日本酒の「獺祭」を生産する旭酒造は、その醸造にAI(人工知能)を適用する実証実験を開始した。計測した温度や比重、成分データからAI予測モデルを作成し、熟練者と同等の品質を再現できるようにする。実証実験に協力する富士通とともに2018年4月19日に発表した。

 旭酒造はすでに、酒造りにIoT(Internet of Things:モノのインターネット)の概念を採り入れ、「獺祭」の醸造工程における温度や比重、成分などのデータを取得し活用してきた。今回、これらデータをAI(人工知能)で分析し、従来どおりの品質で獺祭を生産できることを検証する。

 具体的には、獺祭の完成品の成分や、酒造りに成功した醸造工程における温度や比重などのデータを再現するAI予測モデルを構築する。実際の生産工程で、AIが予測した情報を確認しながら醸造作業を進めることで、そのAI予測モデルが有用であることを確認・検証する(図1)。さらに従業員の経験や勘に基づく行動もデータとして取り込む。

◆ 提示データ ◆

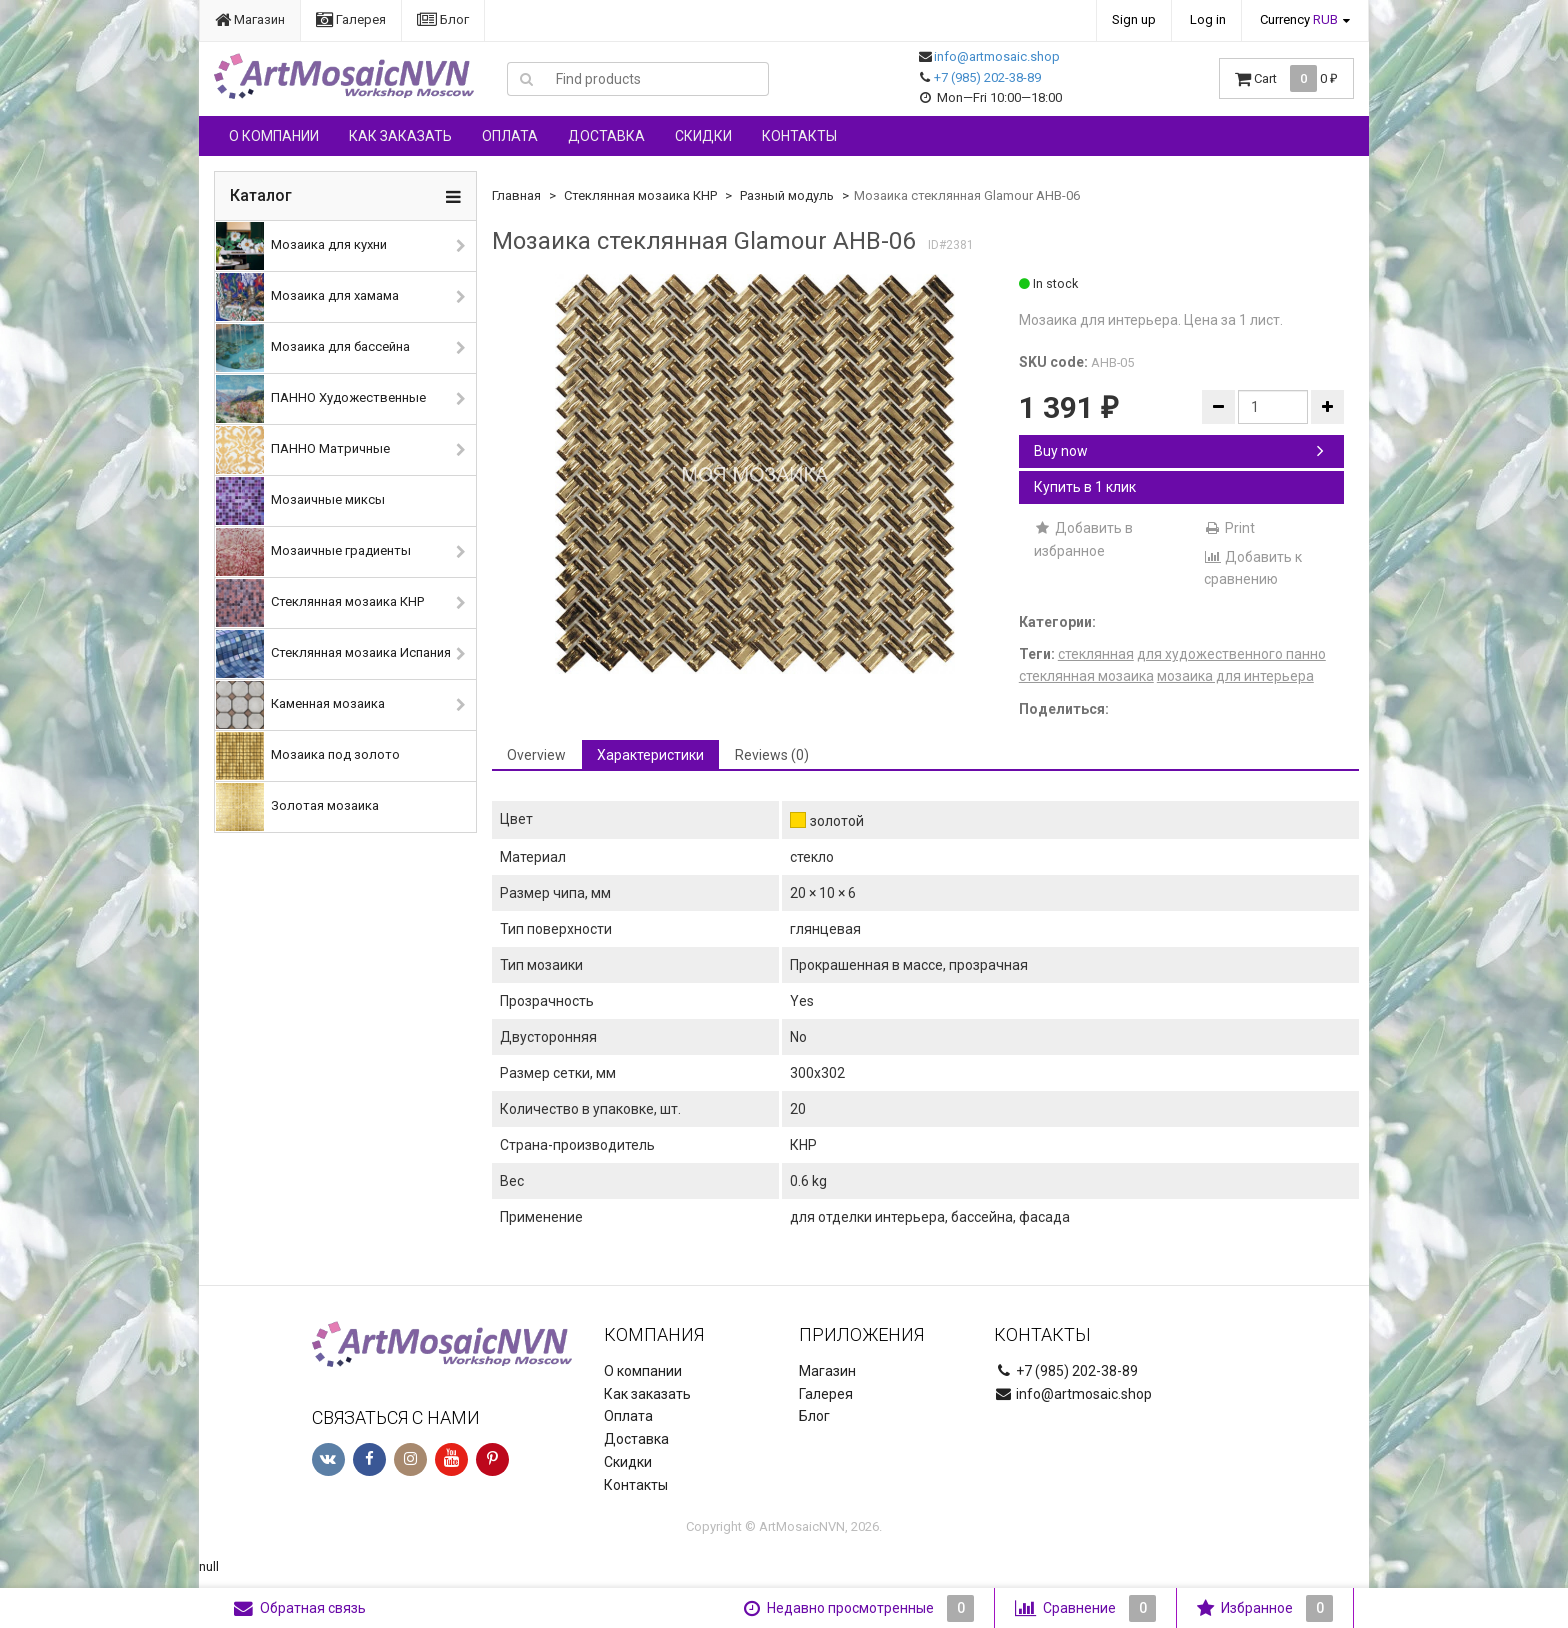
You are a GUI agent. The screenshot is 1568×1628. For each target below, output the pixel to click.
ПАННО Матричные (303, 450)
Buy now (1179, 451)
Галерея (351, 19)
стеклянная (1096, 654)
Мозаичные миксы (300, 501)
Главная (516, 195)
* * *
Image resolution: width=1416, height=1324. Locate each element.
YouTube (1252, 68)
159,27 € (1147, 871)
--
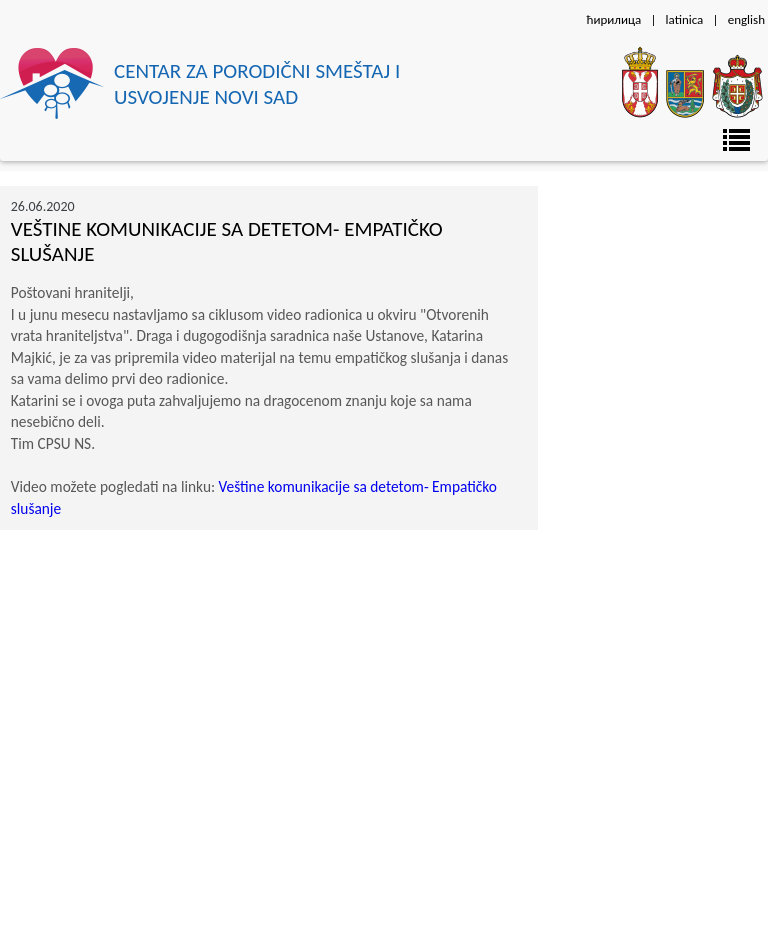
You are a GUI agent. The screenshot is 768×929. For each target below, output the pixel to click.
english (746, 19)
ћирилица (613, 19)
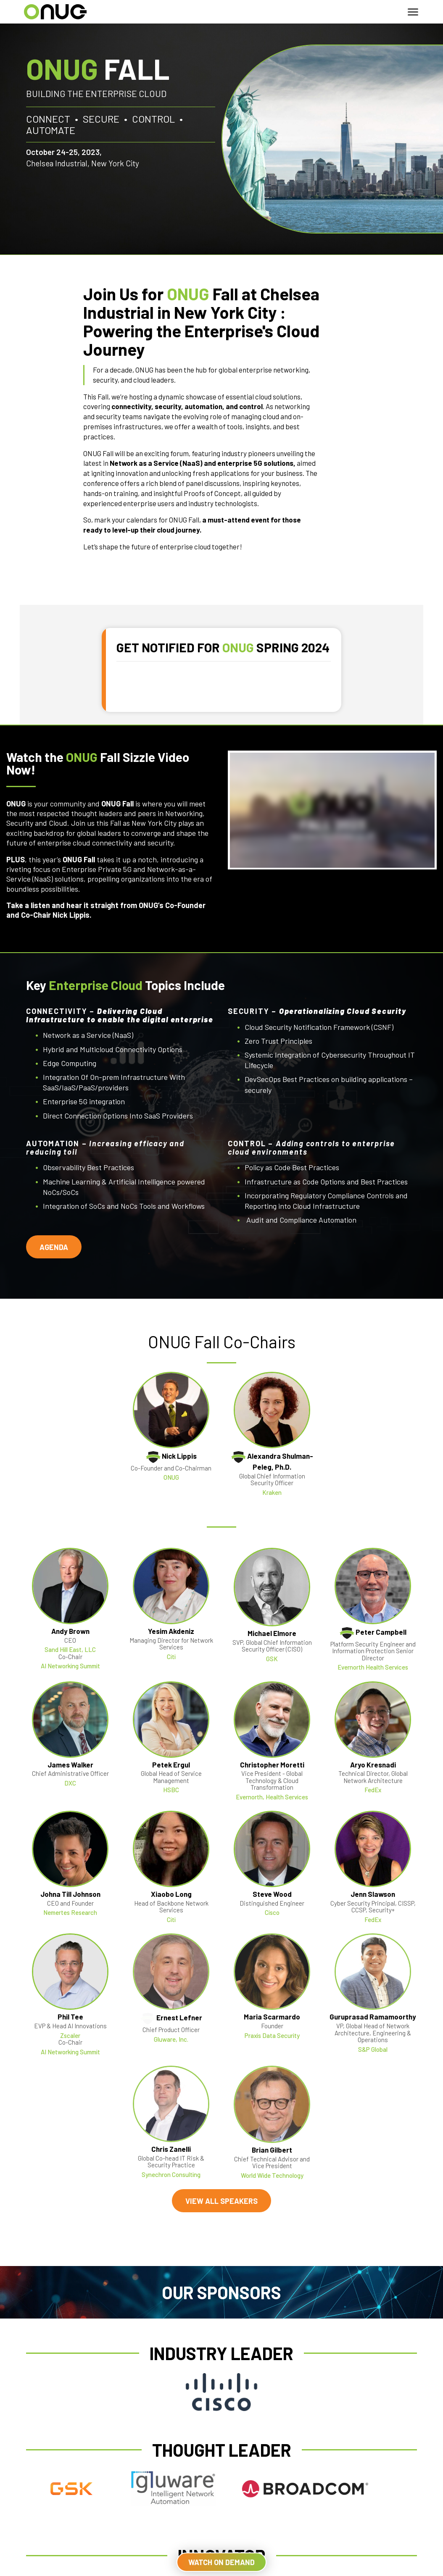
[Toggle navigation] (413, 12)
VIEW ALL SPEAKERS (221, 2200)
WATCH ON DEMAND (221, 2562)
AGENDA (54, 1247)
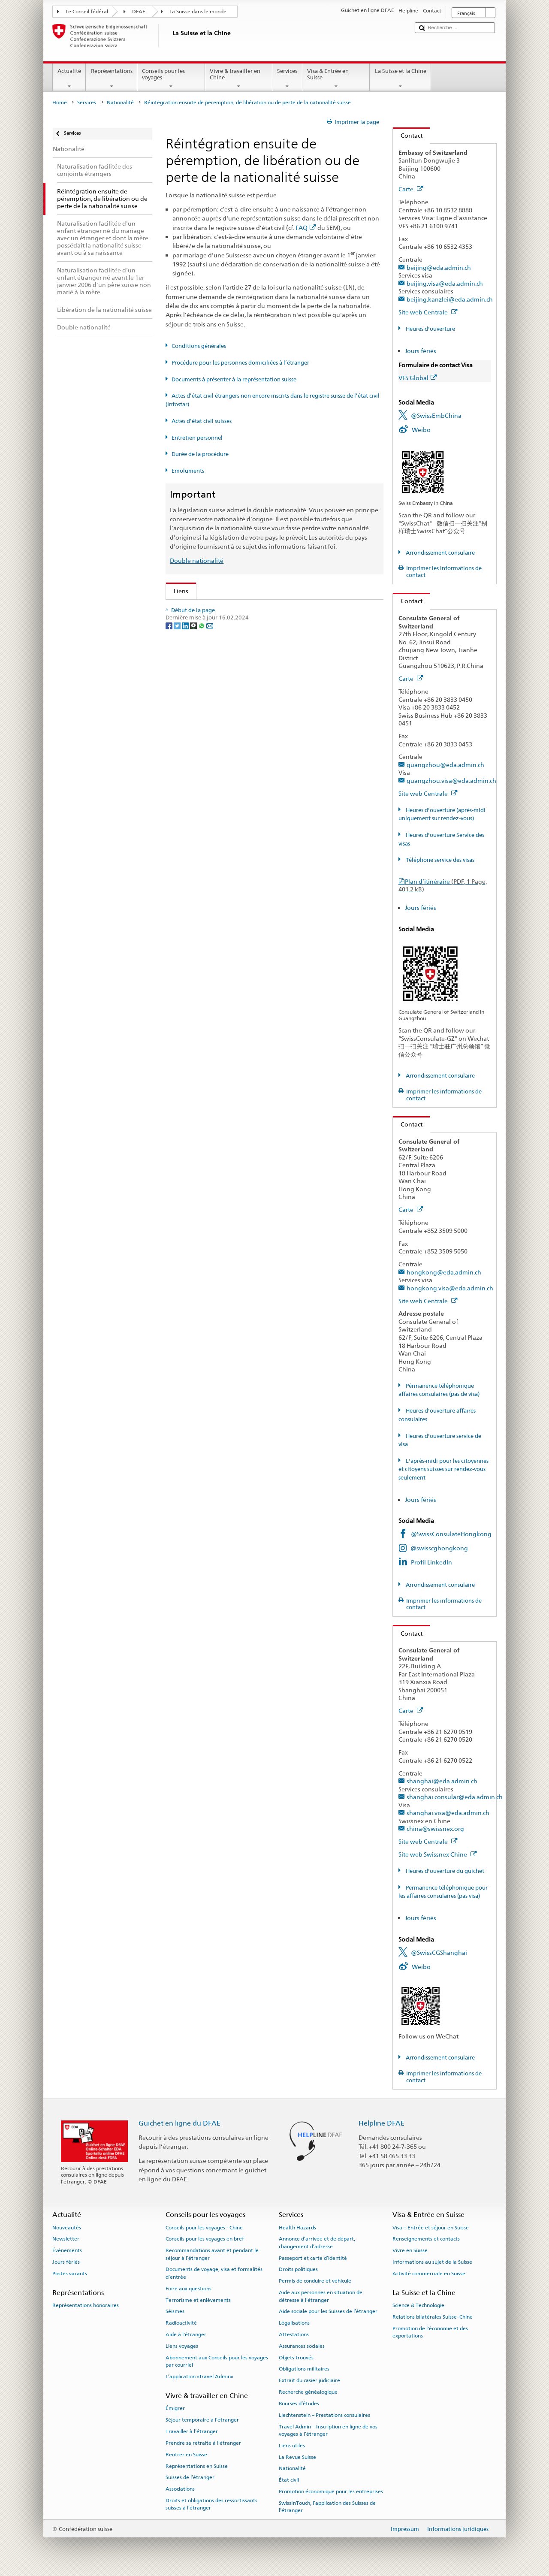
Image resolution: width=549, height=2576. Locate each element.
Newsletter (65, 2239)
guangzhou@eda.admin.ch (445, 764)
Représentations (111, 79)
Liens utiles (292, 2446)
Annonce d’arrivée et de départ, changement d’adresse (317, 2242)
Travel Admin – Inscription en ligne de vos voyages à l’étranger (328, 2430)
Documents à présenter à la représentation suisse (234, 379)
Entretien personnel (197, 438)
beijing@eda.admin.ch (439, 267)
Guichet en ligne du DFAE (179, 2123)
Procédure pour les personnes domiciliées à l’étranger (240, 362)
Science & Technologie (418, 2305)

◆ 課題 ◆
獺祭の醸造へのAI活用についての原文を、最後の文の後から書き継いでください。 データはこの課題に関係ありません。

◆ 解答 ◆
図1:獺祭の醸造工程を支える技術。今回は図の上部にある「醸造工程のAI予測システム」を検証する

 AI予測モデルができれば、AIが提示する製造支援情報に基づく醸造に取り組む。その作業を2度繰り返すことでAI予測モデルの精度を上げ、日本酒づくりにAIが有用であることを証明。そのうえで予測モデルによる醸造を実用化したい考えだ。

 実証実験には、富士通と富士通研究所が協力する。旭酒造を含む3社は実証実験の成果を検証し、日本酒の醸造工程におけるAIの実用化を進めることで、高品質で均一な日本酒造りを目指す。

デジタル変革(DX)への取り組み内容
企業/組織名旭酒造
業種製造
地域山口県岩国市
課題良質な日本酒をつくる工程を割り出し、再現可能なものにしたい
解決の仕組み日本酒の成分などのデータからAI予測モデルを構築し、実際の作業と照らし合わせながら精度を上げていく
推進母体/体制旭酒造、富士通、富士通研究所
活用しているデータ出来上がった日本酒の成分データ、醸造中の圧力データ、データ化した従業員の経験や勘など
採用している製品/サービス/技術AI技術「Fujitsu Human Centric AI Zinrai」(富士通製)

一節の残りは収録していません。